Nunca veria a luz do sol, nunca sentiria a água do mar, nunca saborearia nada para além de fezes maternas. Mas para o caso isto não interessa, pois não foi este o desfecho da nossa história.
Que se terá passado neste caso particular?, deverá estar neste preciso momento o sonolento leitor a questionar. Sinceramente, não sei. Podia agora tentar adivinhar, podia ir a um médium e pedir-lhe para se fazer possuir por um espírito todo-sabedor, podia também ir para a rua saltar à corda à espera que um papiro com toda a história que procuramos escrita por monges centenários me caísse dum bolso. Mas todos nós sabemos que isto faz tanto sentido como as bolachas de água e sal. Assim sendo, vamos apenas supor que aconteceu o mais óbvio: um deles nasceu e ficou com os pais, o outro era feio e foi posto num aquário, onde viveu os seus primeiros anos, desenvolvendo mãos com membranas e uma apetência invulgar para bruços. Daí até ser descoberto por um olheiro de Portugal, essa potência mundial da arte da piscina, foi um passo de bebé. O resto da história canta-a o vento, e quando o vento canta, o povo encanta.

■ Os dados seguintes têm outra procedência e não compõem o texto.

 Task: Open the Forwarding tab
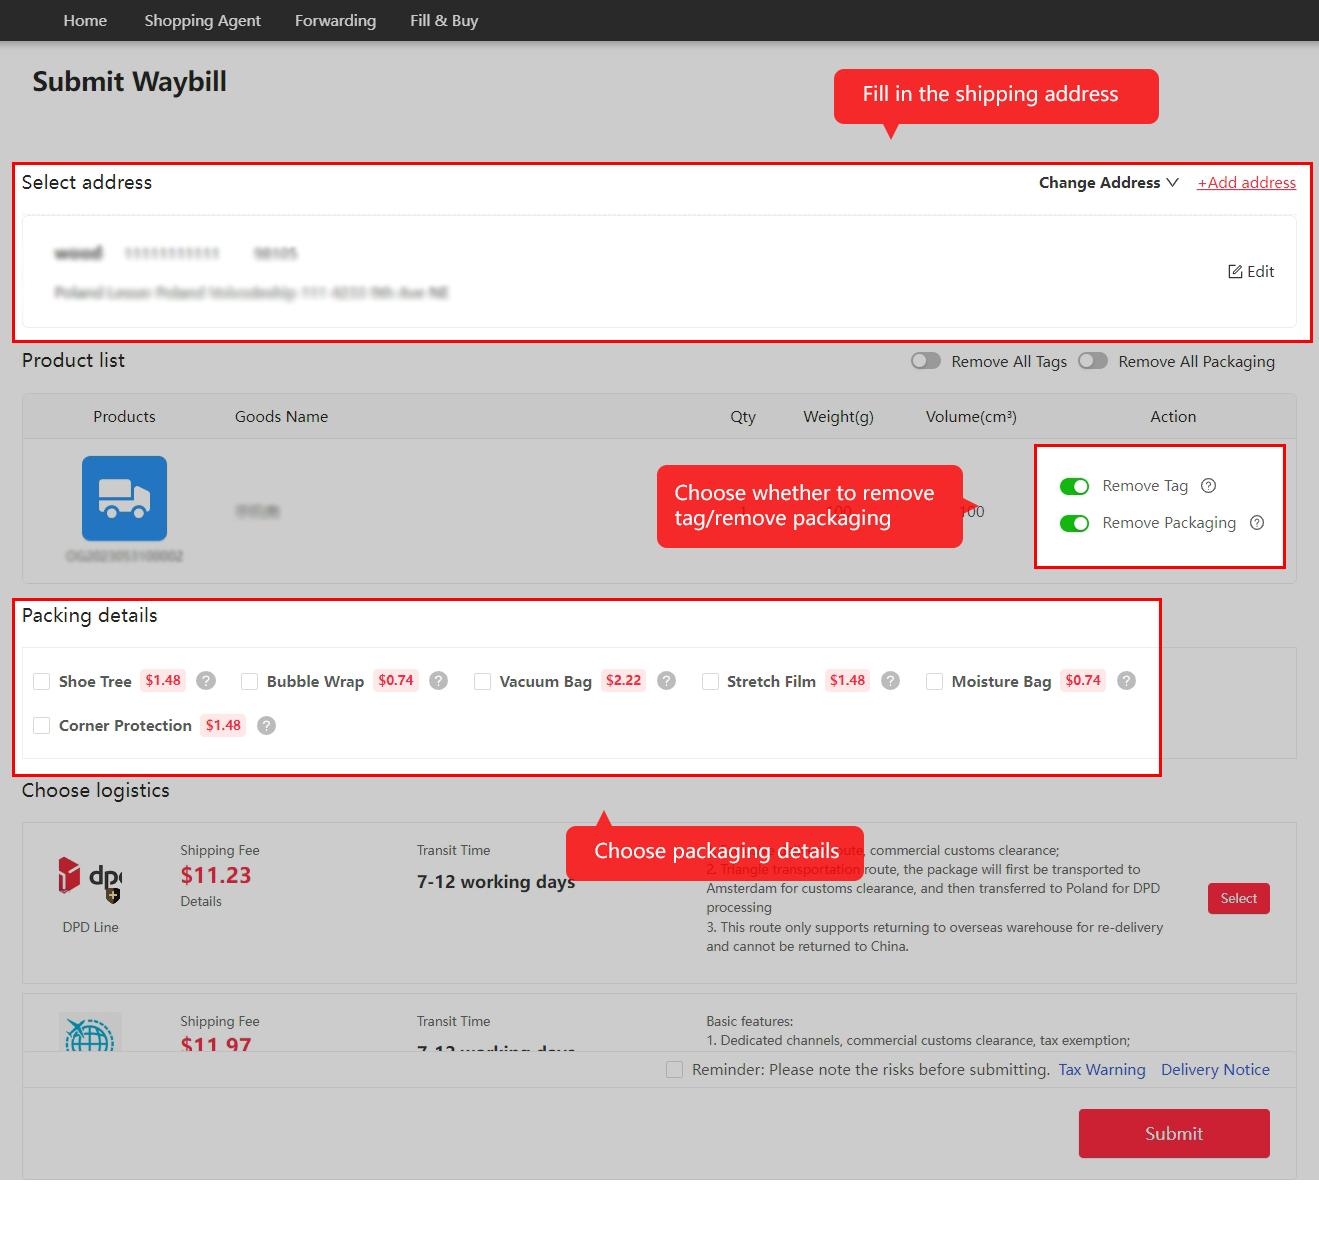[335, 20]
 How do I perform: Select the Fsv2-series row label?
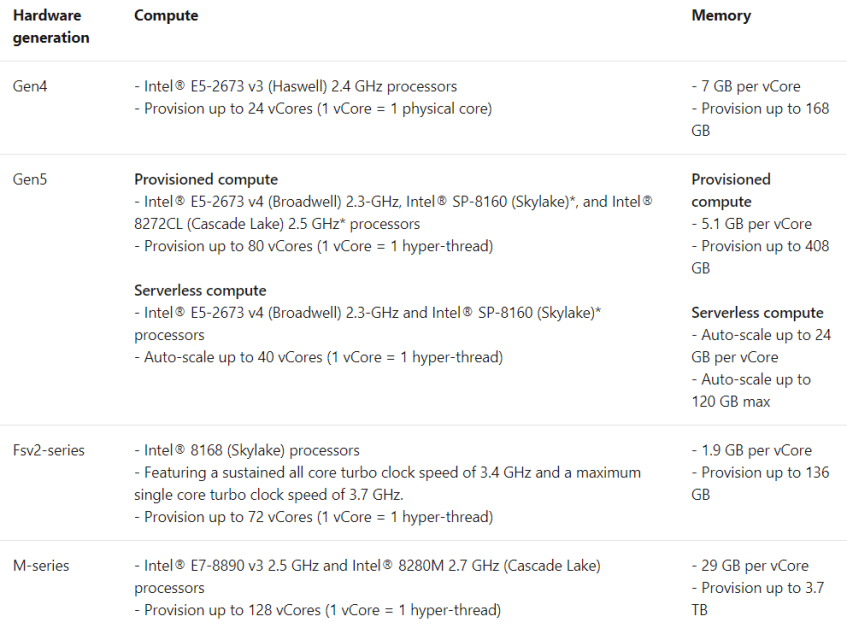[48, 450]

O importante, digo eu do alto de toda a minha incomensurável sabedoria, é houve um final que, embora desconhecido, foi feliz. A todos os intervenientes nesta épica história de amor e sexo zoófilo agradeço e desejo as melhoras aos vossos animais de estimação.

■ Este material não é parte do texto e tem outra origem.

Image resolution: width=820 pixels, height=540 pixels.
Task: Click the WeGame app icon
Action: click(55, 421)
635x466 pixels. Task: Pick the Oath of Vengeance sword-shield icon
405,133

[1] A aplicação do substantivo “cisma”, embora aparentemente contestável para a separação em discussão, acaba por ser justificada. Senão vejamos: o que sucedeu vai muito para além de uma singela opção por caminhos de vida diferentes, trata-se de uma total divergência de vivência que foi iniciada no momento do nascimento dos dois jogadores. Involuntária, é certo, no entanto trata-se de uma cisão do mais extremo de que há memória, digna de ser comparada, por exemplo, à mudança de religião de Cassius Clay, ao divórcio litigioso de Rod Stewart, ou mesmo ao primeiro romance de João Catatau.